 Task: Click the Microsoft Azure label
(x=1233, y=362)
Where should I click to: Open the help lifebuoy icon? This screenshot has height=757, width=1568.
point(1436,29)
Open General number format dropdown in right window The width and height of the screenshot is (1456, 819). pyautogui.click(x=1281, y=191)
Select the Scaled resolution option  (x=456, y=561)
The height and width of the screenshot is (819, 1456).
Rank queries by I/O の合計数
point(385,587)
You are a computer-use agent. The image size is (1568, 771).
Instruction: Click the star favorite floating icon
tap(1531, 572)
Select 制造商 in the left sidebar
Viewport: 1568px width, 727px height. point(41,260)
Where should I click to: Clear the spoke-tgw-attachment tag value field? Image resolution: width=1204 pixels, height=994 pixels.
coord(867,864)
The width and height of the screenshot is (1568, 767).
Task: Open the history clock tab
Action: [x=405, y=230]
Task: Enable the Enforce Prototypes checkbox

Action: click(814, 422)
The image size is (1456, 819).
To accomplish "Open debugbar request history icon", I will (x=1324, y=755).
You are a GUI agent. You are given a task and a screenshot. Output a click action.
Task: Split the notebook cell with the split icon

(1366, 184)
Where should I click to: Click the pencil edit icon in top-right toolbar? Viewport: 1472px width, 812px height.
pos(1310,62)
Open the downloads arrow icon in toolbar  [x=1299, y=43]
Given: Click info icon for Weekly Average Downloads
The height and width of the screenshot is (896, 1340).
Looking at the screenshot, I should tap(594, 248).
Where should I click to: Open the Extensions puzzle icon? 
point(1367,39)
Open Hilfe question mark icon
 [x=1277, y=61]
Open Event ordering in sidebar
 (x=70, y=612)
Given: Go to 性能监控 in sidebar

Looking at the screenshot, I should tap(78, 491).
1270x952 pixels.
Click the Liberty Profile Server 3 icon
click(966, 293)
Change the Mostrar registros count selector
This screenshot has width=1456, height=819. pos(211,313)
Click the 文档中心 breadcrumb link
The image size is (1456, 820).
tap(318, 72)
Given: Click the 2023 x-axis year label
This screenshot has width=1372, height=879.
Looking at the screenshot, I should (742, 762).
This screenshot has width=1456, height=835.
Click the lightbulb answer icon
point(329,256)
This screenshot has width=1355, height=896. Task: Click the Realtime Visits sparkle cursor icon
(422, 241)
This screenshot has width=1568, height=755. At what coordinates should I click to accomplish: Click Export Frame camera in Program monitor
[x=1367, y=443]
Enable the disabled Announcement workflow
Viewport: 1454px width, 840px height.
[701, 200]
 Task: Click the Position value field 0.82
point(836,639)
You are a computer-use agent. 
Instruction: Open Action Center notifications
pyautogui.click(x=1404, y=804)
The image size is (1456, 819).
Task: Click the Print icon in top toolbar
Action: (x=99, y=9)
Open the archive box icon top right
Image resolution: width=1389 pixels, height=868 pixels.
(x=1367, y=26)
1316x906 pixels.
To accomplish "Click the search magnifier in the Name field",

WORK ORDER ->
Everything from the first line of the records above to the line containing "Given: Click the 2023 x-axis year label", inclusive, should be repeated exactly; leave out the rest.

RESPONSE TO THIS EXERCISE ->
 Task: Click the Microsoft Azure label
(x=1233, y=362)
Where should I click to: Open the help lifebuoy icon? This screenshot has height=757, width=1568.
point(1436,29)
Open General number format dropdown in right window The width and height of the screenshot is (1456, 819). pyautogui.click(x=1281, y=191)
Select the Scaled resolution option  (x=456, y=561)
The height and width of the screenshot is (819, 1456).
Rank queries by I/O の合計数
point(385,587)
You are a computer-use agent. The image size is (1568, 771).
Instruction: Click the star favorite floating icon
tap(1531, 572)
Select 制造商 in the left sidebar
Viewport: 1568px width, 727px height. point(41,260)
Where should I click to: Clear the spoke-tgw-attachment tag value field? Image resolution: width=1204 pixels, height=994 pixels.
coord(867,864)
The width and height of the screenshot is (1568, 767).
Task: Open the history clock tab
Action: [x=405, y=230]
Task: Enable the Enforce Prototypes checkbox

Action: click(814, 422)
The image size is (1456, 819).
To accomplish "Open debugbar request history icon", I will (x=1324, y=755).
You are a GUI agent. You are given a task and a screenshot. Output a click action.
Task: Split the notebook cell with the split icon

(1366, 184)
Where should I click to: Click the pencil edit icon in top-right toolbar? Viewport: 1472px width, 812px height.
pos(1310,62)
Open the downloads arrow icon in toolbar  [x=1299, y=43]
Given: Click info icon for Weekly Average Downloads
The height and width of the screenshot is (896, 1340).
Looking at the screenshot, I should tap(594, 248).
Where should I click to: Open the Extensions puzzle icon? 
point(1367,39)
Open Hilfe question mark icon
 [x=1277, y=61]
Open Event ordering in sidebar
 (x=70, y=612)
Given: Go to 性能监控 in sidebar

Looking at the screenshot, I should tap(78, 491).
1270x952 pixels.
Click the Liberty Profile Server 3 icon
click(966, 293)
Change the Mostrar registros count selector
This screenshot has width=1456, height=819. pos(211,313)
Click the 文档中心 breadcrumb link
The image size is (1456, 820).
tap(318, 72)
Given: Click the 2023 x-axis year label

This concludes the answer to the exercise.